Support for Locally-Made Products Needed Amid Influx of Chinese Goods

Almost daily, trucks piled full of China-made goods ply the Muse-Mandalay highway, bound for markets located across the Mandalay Region. They include a dizzying array of products, including food, clothes, tools, vehicles and machinery.

Because Chinese goods are cheaper compared to goods manufactured locally, demand from consumers in Mandalay has been on the rise. On the flipside, many domestic small and medium enterprises (SMEs) are finding it increasingly hard to compete with their rivals across the border.

“The goods imported from China are mostly consumer goods which are staples for local consumers. These products are arriving in Myanmar almost every day, so it’s no surprise that Chinese imports are having a negative impact on local SMEs,” said one official from the 105-Mile Trading Zone at the Muse border gate, who asked to remain unnamed.

Now, even pasos, traditional bottom wear or longyis worn by Myanmar men, are being imported from China by Chinese businesses based in Mandalay.

Local resistance

That has angered and raised concerns among local paso makers. “If local consumers accept China-made pasos, many of the local makers will have no choice but to stop production. If the local paso market ends up being dominated by the Chinese, many local people will also be made jobless,” said U Pyi Thein, owner of Mya Thone Lone Weaving Workshop in Wundwin, Mandalay.

Wundwin accounts for nearly 70 percent of Myanmar’s paso market. Nearly 100,000 weavers work for some 3,000 weaving businesses and workshops the township. One workshop can produce 10 pasos a day. On average, Wundwin produces about 300,000 pasos a day.

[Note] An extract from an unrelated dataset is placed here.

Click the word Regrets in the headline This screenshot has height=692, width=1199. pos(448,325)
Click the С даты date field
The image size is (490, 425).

So far though, Chinese-made pasos have not been able to widely penetrate the local market. That’s because wholesalers and retailers at some markets, such as Zay Cho market, Mandalay’s largest market, are still refusing to accept China-made pasos.

“We’re worried that these pasos may hurt the local paso makers, so that is why we haven’t accepted them. So far, no shops at Zay Cho sell China-made pasos yet,” said U Than Tun, owner of Shwe Mann May textile shop at Zay Cho market.

Rising struggle

Businesses in other sectors haven’t been as fortunate though. In fact, many have already bowed to competition from China and stopped production. These include medium-scale furniture workshops and some industrial zone factories in Mandalay.

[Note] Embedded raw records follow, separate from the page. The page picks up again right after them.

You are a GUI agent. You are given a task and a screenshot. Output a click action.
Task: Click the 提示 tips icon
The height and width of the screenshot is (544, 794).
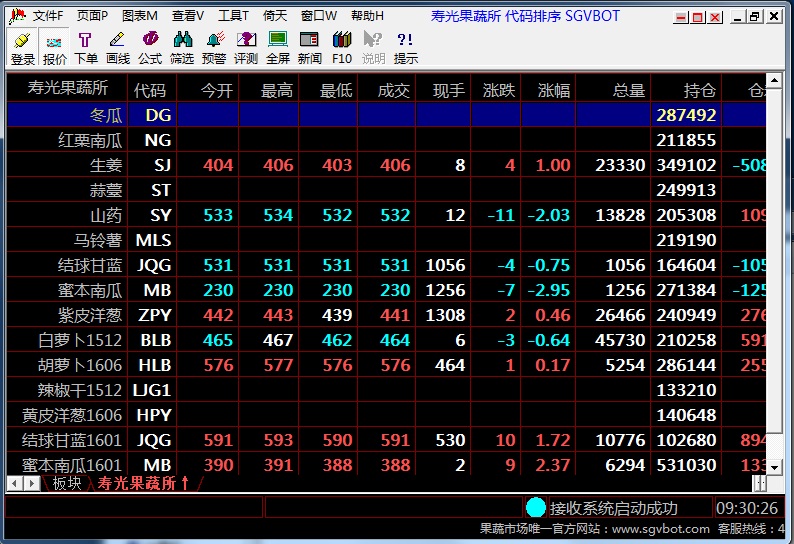(x=405, y=47)
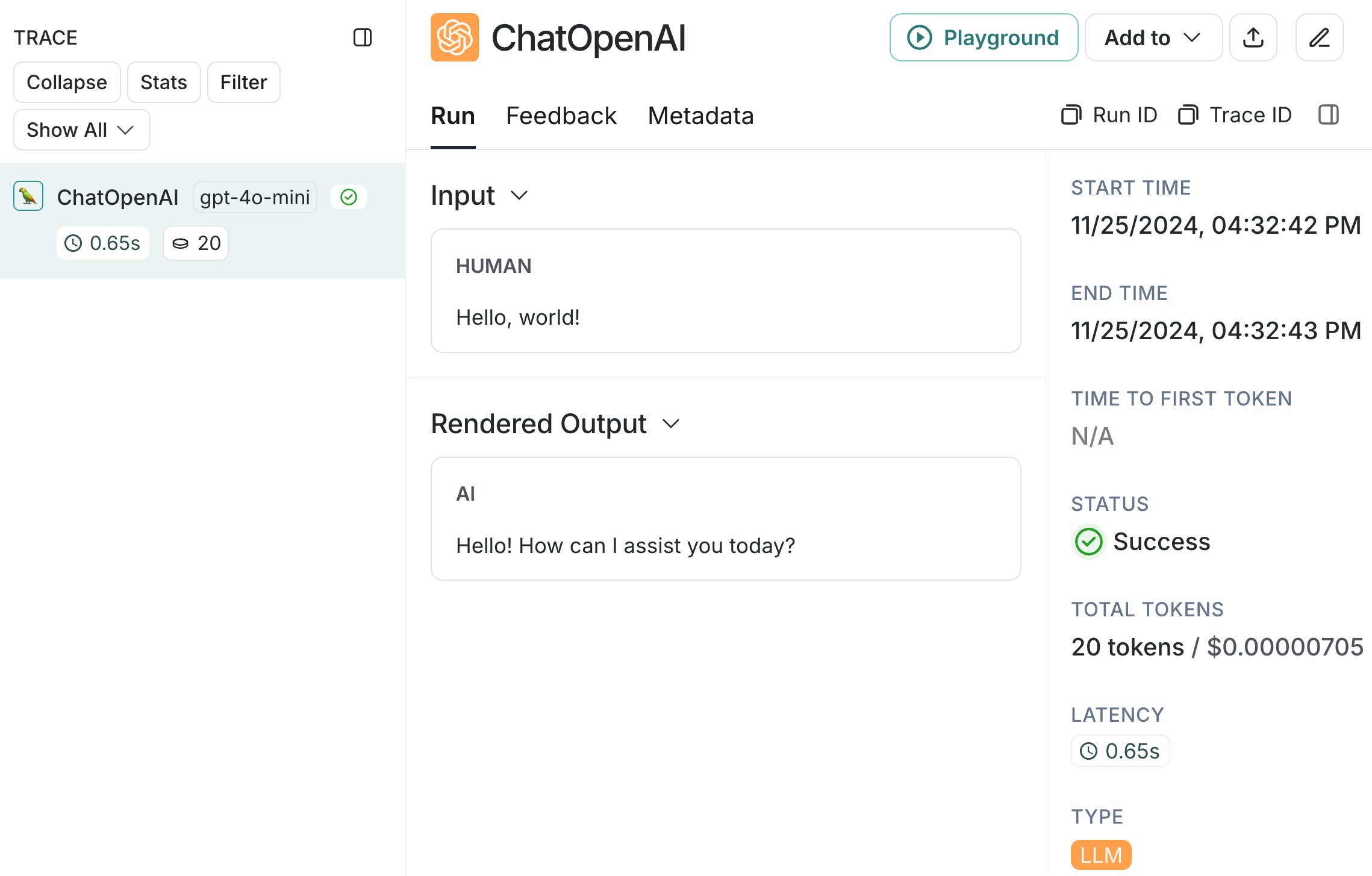
Task: Click the 20 token count badge
Action: click(196, 243)
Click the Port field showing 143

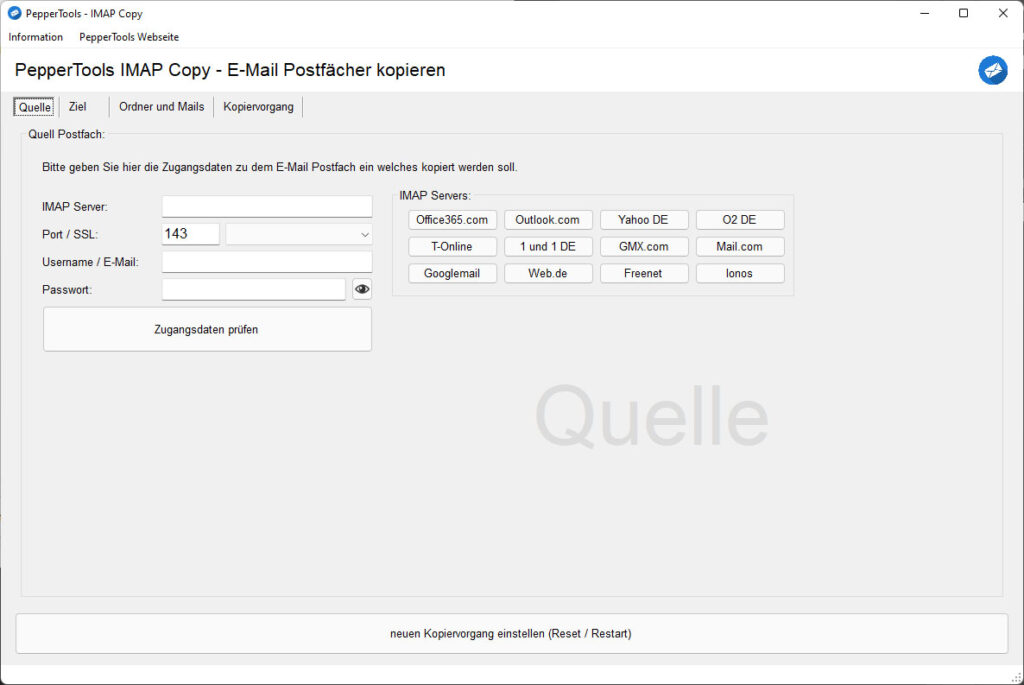point(190,234)
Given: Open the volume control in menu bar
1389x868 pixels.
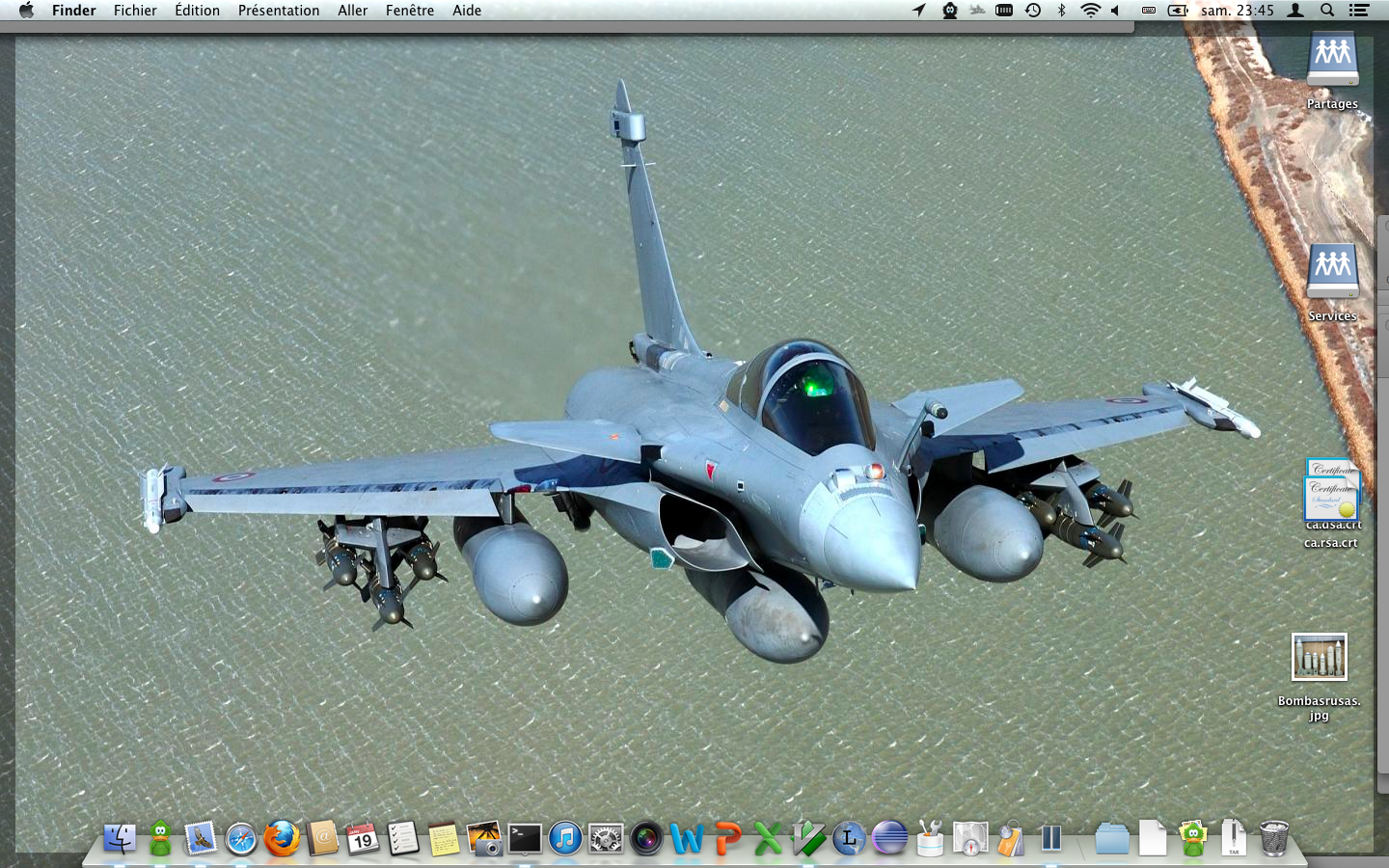Looking at the screenshot, I should (1115, 11).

Among the challenges local SMEs face are high raw material prices, obsolete technology and lack of expansion capital. Take U Win Htay for example. After cheaper and lighter cupboards made of aluminum and plastic entered the Mandalay market from China, the furniture maker was forced to close down his business.

“SMEs like us don’t have much money. For us, cash flows are generated only when we sell our goods. This cash is then recycled into making more goods. The other factor is technology. We do not have the capital to invest in new designs and better technology,” said U Win Htay, an owner of a furniture business from Mandalay.

Industrial businesses have also taken a hit due to the lack of good technology and skilled labour.  “We are still relying on manual labour to make iron plates. Meanwhile, China has already been making them with machines. As a result, for every one plate we make, China has already made 100. How can we compete?” said U Min Naing, who runs an iron shovel making business in Mandalay Industrial Zone.

Daw Hote Lyan, who is among those importing Chinese merchandise for sale in the local market, said business is booming and the risks are low. “Even if a Chinese product is damaged in transit, I just need to sell an extra product in the market to cover the cost of the broken item. In comparison, local products are expensive and take longer to sell. Plus, they require more care to avoid damage,” she said.

Government support

The local business community has called upon the government to support their plight. “Local SMEs simply cannot compete with the Chinese.  No matter how high quality our products are, many consumers prefer to buy low priced ones from China. At this rate, more local SMEs will disappear in the long run. The government should protect the local SMEs and give us technological support or only the large companies will survive,” said U Min Naing.

Allowing other countries to dominate and monopolise local industries could have a negative impact on the nation, a Mandalay resident Dr. Moe Myint said. “Despite the hard work, if they cannot catch up with other nations in technology, many local SMEs will collapse. The repercussions are enormous. When the workers in those SMEs lose their jobs, they will be unable to support their families, leading to social unrest. Both the government and businesses must work together to avoid this,” Dr. Moe Myint said.

While aid from the government has been insufficient thus far, officials said plans are in progress to provide necessary support to local SMEs. “The government is implementing a long-term project for SME development. They also have a plan to form committees,” said U Zarni Aung, Regional Minister for Electricity, Energy and Construction.